The average person's proportion of red blood cells, measured by "packed cell volume" (PCV), is around 44 percent. The PCV for many top cyclists — possible due to a genetic predisposition, training at high altitudes, or widespread doping — is around 50 percent. According to a 2000 paper by New Zealand physiologist Will Hopkins, a common test-evasion tactic among cyclists is to use EPO to elevate their PCV to 52 percent, and then, if faced with a drug test, dilute their blood by injecting saline into their veins, thus bringing their PVC back down to the average level. In other words, the possibility of tests forces them to keep their PCV within a syringe's reach of "normal." [How Did Armstrong Get Busted?]

But when there are no tests, as was the case before these tests were instituted, some athletes will elevate their PCV levels significantly higher. And because red blood cells make blood thicker, this is very dangerous. According to a 2004 article in the British Journal of Sports Medicine, a PCV of 51 percent or higher dramatically increases a person's risk of stroke and heart attack.
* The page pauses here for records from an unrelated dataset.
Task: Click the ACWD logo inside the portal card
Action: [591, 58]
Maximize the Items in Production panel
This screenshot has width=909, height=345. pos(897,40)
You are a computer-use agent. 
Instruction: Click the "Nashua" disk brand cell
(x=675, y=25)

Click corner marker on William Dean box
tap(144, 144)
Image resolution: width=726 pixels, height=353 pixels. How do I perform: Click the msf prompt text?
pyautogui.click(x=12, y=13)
"In the early 1990s, after EPO doping gained popularity, but before tests for its presence were available, several Dutch cyclists died in their sleep due to inexplicable cardiac arrest. This has been attributed to high levels of EPO doping," wrote Julian Savulescu, chair of practical ethics at Oxford University, and his colleagues. "The risks from raising an athlete's PCV too high are real and serious."
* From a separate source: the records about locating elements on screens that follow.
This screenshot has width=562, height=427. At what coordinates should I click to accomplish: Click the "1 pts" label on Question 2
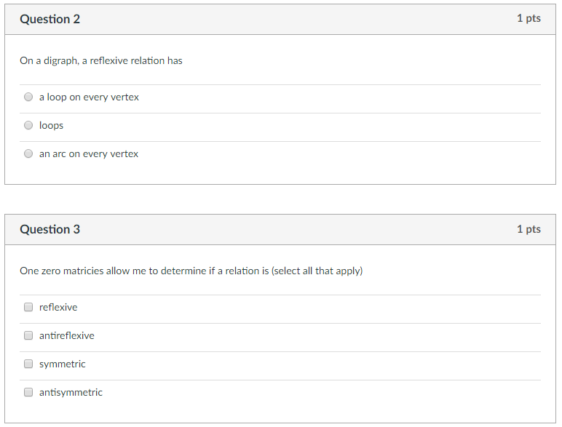pos(529,18)
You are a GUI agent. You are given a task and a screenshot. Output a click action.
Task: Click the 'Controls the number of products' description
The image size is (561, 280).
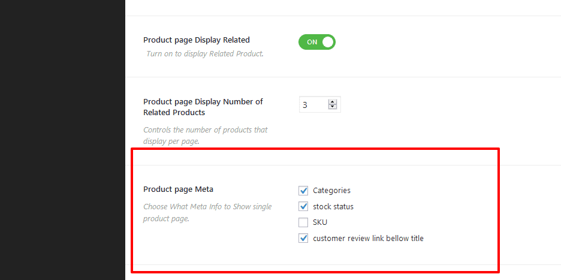point(206,136)
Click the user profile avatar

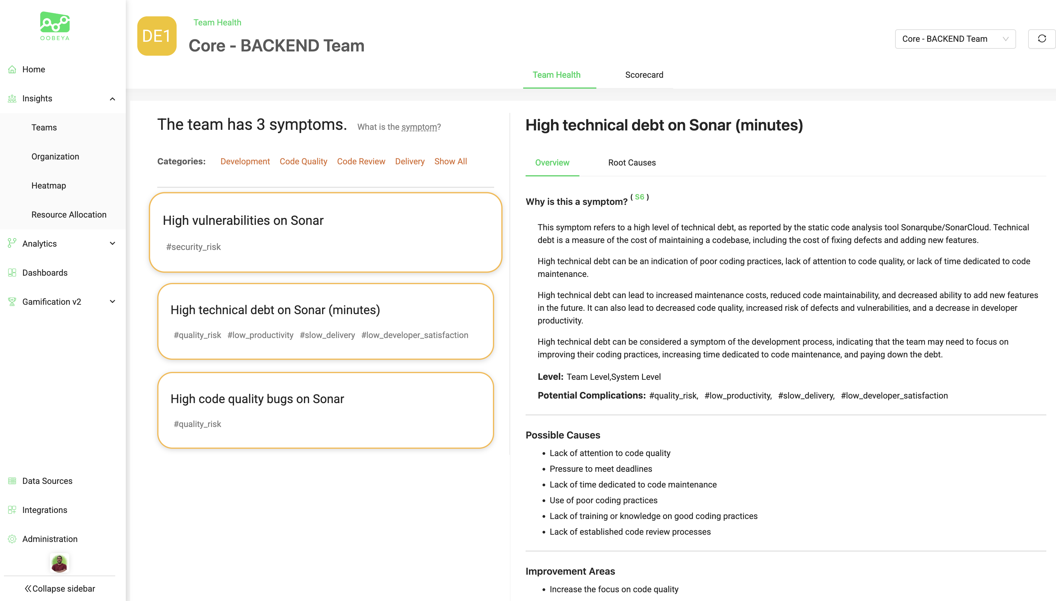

Savulescu and colleagues advocate legalizing blood doping, but protecting athletes by setting an upper limit on the PCV they may maintain during competition.
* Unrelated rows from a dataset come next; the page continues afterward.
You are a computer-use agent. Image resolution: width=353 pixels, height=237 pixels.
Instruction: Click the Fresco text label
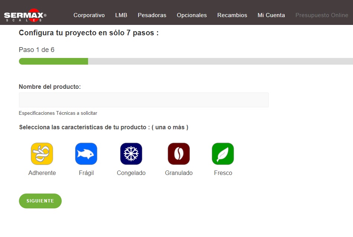(223, 173)
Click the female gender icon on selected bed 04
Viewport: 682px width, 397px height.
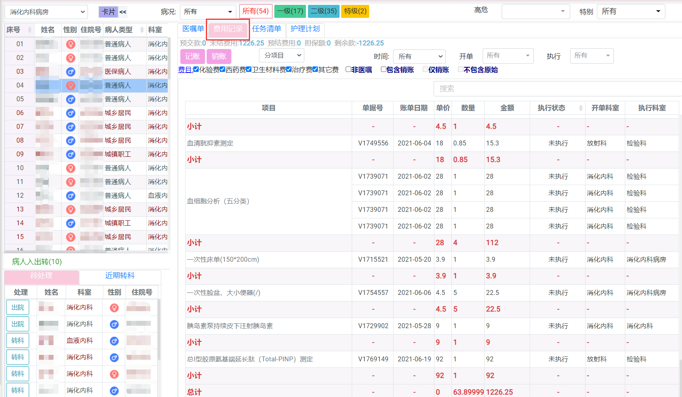click(71, 85)
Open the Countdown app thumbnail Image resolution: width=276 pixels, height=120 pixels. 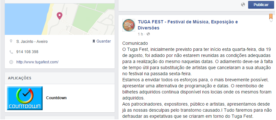coord(25,98)
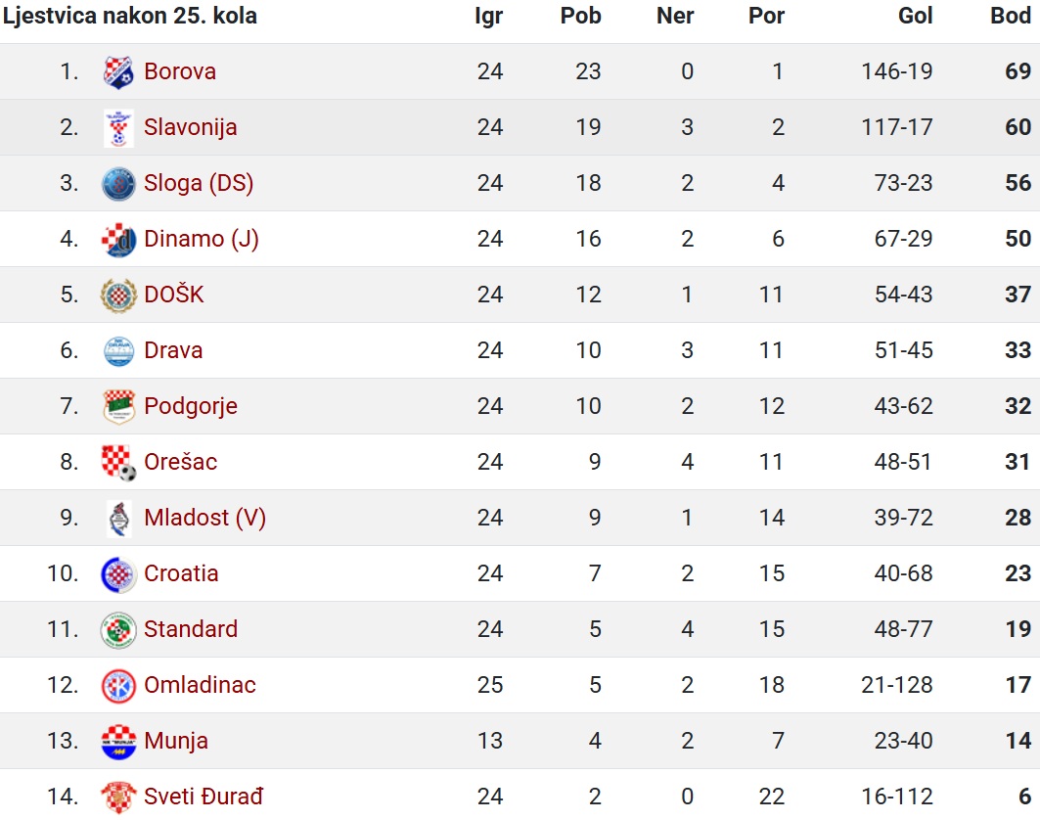Click the Standard green round crest
The height and width of the screenshot is (820, 1040).
[x=118, y=629]
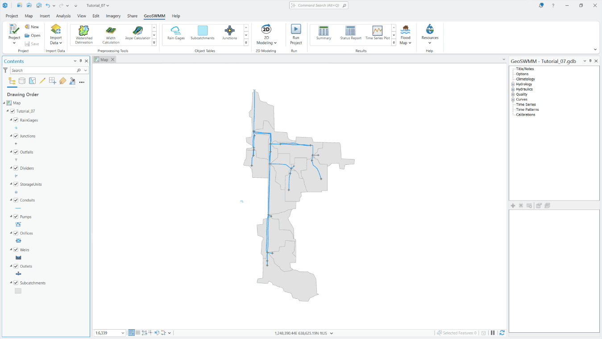Expand the Hydrology tree node
Screen dimensions: 602x339
tap(514, 84)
Drugs of choice may vary from sport to sport, but the game remains the same, according to some experts. Dick Pound, former International Olympic Committee vice president and former president of the World Anti-Doping Agency, estimates that a mere 20 percent of the dopers who were drug-tested at the London Olympics were actually caught. The majority used drugs at undetectable levels, or ones with chemical structures that had been tweaked beyond recognition. As Pound put it in a CNN interview, "If you're a sophisticated doper and you test positive, you fail two tests: a drugs test and an IQ test."

With testosterone, for example, athletes are allowed up to four times the average level, to account for natural variations between humans. The latest technique of pushing this allowable limit, Pound said, is to "inject a pellet into their butt, which will slow-release small doses of testosterone but won't go over the threshold." [How Powerful Is Willpower?]

As with blood doping in endurance sports, unbridled use of testosterone and similar drugs would boost performances beyond the realm of natural human variations in sports requiring brute strength. Consider baseball. According to 2007 research by Tufts University physicist Roger Tobin, a 10 percent increase in muscle mass through the use of anabolic steroids (which mimic the muscle-building effects of testosterone) translates into a 4 percent increase in the speed of a batted ball. That sounds marginal, but with all home runs happening at the margins, Tobin said the small speed boost increases home-run production by anywhere from 50 to 100 percent. He suspects the steroid factor explains the sudden rise in home runs in the mid-1990s; the surge died down when the league began testing baseball players for steroids in the 2000s.

Some observers cite the decline in baseball ratings in the "post-steroid era" as further evidence that steroids are good for sports. But as with blood doping, runaway steroid use comes with major health risks for players, ranging from decreased fertility to cardiac sudden death.